→ **Work order**: Print out the data exactly, keeping every image out of it.

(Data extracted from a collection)
● ● ● ● ●

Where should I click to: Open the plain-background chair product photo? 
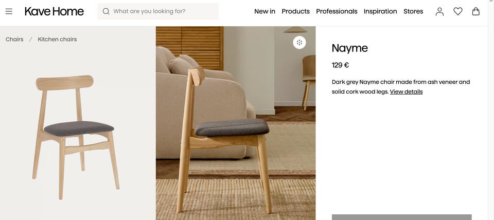(x=78, y=123)
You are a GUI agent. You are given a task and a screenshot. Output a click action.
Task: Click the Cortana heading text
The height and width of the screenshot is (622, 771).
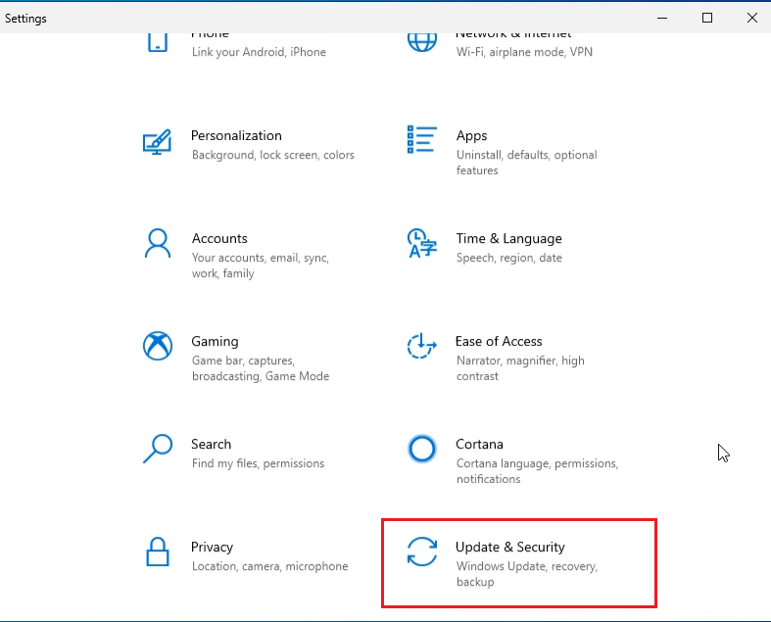[x=479, y=445]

● ● ● ● ●

→ **Solution for this task**:
Where should I click to: Open the plain-background chair product photo? 
(x=78, y=123)
You are a GUI agent. You are given a task and a screenshot. Output a click action.
Task: Click the Cortana heading text
The height and width of the screenshot is (622, 771).
[x=479, y=445]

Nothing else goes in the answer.